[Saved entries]
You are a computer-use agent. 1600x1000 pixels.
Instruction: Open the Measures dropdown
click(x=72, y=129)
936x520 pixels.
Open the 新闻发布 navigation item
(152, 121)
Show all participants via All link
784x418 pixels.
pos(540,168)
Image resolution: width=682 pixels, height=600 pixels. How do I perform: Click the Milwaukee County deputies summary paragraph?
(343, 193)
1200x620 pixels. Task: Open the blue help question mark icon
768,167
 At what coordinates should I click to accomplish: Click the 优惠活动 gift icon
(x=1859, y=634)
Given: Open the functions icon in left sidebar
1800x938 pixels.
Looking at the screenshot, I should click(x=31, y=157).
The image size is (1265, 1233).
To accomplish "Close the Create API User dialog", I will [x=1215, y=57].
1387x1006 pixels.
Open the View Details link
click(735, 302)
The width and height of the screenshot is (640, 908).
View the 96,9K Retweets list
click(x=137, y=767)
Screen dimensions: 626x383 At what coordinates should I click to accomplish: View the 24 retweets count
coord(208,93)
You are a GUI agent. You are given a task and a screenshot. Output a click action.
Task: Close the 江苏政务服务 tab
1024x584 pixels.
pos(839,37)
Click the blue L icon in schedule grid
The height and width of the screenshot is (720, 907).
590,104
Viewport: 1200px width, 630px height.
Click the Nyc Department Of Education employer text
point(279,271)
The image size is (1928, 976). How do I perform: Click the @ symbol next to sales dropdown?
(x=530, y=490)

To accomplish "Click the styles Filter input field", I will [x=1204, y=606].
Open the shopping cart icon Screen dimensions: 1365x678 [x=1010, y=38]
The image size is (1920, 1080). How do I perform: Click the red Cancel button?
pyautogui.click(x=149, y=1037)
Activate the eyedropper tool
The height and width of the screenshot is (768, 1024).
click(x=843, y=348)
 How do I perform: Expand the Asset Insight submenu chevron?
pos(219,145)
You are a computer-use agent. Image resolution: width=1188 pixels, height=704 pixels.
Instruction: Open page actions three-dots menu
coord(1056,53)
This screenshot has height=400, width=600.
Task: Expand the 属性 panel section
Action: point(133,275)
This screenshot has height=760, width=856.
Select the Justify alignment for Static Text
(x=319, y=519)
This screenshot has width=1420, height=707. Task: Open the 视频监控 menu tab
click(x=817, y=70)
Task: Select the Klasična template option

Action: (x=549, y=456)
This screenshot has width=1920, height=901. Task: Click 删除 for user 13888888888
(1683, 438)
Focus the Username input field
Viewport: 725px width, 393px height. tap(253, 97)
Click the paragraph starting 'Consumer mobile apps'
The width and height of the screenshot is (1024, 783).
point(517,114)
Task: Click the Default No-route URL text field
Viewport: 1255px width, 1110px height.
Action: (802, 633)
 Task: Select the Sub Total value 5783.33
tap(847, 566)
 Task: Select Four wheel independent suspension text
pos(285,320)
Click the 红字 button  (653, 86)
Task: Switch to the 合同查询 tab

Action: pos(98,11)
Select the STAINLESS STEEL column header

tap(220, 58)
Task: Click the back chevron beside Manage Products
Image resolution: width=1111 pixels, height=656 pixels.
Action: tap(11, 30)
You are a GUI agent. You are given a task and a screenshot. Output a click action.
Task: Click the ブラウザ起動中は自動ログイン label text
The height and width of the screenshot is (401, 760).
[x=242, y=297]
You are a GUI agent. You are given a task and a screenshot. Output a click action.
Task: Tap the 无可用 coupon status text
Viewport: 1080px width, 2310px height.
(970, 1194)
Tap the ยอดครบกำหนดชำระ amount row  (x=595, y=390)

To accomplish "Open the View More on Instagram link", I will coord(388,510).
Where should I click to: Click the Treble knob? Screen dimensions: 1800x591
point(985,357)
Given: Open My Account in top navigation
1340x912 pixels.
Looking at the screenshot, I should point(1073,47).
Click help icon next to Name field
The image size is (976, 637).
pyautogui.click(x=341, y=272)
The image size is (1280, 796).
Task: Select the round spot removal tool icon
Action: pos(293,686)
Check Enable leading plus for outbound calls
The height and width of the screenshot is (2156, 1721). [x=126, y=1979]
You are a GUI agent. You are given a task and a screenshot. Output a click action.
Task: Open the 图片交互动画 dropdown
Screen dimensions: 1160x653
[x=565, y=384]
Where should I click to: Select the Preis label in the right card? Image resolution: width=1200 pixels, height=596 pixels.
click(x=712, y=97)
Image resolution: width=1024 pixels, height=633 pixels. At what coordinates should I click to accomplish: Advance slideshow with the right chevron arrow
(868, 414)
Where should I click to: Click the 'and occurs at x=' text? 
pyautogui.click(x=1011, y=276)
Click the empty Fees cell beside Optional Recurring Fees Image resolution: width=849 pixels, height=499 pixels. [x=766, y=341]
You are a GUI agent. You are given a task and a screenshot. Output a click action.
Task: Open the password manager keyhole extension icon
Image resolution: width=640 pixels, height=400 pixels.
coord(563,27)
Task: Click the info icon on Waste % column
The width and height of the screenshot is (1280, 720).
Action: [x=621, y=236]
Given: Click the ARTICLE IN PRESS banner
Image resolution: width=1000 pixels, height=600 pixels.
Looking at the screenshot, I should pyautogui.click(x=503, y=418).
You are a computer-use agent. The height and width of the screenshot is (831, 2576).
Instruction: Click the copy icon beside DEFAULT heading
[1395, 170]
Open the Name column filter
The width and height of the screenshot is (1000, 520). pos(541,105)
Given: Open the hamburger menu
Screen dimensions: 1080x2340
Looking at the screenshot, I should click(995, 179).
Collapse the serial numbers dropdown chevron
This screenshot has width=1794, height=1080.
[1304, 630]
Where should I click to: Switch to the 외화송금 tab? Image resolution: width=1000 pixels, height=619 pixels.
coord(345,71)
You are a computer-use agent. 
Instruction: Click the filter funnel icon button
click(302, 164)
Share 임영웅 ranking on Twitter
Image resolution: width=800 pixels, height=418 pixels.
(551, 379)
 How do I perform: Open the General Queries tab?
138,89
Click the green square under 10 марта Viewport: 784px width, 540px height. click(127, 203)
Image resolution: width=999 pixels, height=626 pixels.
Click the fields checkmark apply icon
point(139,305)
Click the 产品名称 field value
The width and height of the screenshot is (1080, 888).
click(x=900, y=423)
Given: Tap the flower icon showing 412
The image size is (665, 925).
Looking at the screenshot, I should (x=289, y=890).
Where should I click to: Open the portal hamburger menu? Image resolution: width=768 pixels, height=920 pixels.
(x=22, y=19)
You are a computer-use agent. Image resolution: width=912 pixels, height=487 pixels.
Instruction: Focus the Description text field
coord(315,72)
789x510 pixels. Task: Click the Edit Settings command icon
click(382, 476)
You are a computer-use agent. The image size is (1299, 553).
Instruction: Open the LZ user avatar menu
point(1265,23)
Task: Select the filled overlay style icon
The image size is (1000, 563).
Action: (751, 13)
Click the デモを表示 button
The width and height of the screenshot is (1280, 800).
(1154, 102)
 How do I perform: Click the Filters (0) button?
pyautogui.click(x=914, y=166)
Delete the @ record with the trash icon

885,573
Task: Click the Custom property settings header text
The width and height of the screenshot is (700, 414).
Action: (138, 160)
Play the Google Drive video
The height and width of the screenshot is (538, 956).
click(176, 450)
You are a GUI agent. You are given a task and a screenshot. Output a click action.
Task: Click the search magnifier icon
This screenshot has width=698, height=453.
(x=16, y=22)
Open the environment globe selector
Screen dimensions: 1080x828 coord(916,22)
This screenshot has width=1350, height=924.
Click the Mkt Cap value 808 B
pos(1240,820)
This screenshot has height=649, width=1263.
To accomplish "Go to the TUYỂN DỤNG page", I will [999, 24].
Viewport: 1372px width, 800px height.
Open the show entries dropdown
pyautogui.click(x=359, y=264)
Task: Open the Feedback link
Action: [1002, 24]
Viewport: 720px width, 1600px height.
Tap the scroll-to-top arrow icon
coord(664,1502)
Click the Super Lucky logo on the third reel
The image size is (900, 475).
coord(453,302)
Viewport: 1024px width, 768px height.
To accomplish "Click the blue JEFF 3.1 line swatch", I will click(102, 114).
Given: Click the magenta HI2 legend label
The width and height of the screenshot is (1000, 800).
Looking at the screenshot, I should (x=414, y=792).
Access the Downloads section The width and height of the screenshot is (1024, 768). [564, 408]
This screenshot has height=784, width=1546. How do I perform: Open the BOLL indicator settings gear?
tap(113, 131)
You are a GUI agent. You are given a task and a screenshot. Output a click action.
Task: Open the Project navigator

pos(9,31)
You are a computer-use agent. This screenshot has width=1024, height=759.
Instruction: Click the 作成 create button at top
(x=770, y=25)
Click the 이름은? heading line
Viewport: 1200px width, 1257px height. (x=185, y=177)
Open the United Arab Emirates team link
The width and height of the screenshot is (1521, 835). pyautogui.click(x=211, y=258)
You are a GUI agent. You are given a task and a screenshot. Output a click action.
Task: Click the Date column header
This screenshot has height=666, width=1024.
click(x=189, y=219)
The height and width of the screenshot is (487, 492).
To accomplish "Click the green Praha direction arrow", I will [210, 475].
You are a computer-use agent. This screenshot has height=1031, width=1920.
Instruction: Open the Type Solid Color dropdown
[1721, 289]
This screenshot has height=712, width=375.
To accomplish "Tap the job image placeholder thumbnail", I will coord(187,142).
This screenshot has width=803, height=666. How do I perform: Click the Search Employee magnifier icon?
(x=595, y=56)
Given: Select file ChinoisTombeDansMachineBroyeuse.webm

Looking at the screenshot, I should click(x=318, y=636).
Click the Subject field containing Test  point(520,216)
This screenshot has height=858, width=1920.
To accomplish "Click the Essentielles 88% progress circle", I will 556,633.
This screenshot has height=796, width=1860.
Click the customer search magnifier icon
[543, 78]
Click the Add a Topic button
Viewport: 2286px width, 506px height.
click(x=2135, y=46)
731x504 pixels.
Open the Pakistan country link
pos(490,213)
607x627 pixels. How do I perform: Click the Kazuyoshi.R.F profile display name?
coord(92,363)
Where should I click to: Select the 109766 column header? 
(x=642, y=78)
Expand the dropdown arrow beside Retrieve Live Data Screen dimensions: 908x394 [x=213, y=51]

▸ **What the task requires**: Of the lines above, copy each that contains "green".

▸ **Solution to the problem**:
Click the green square under 10 марта Viewport: 784px width, 540px height. click(127, 203)
To accomplish "Click the green Praha direction arrow", I will [210, 475].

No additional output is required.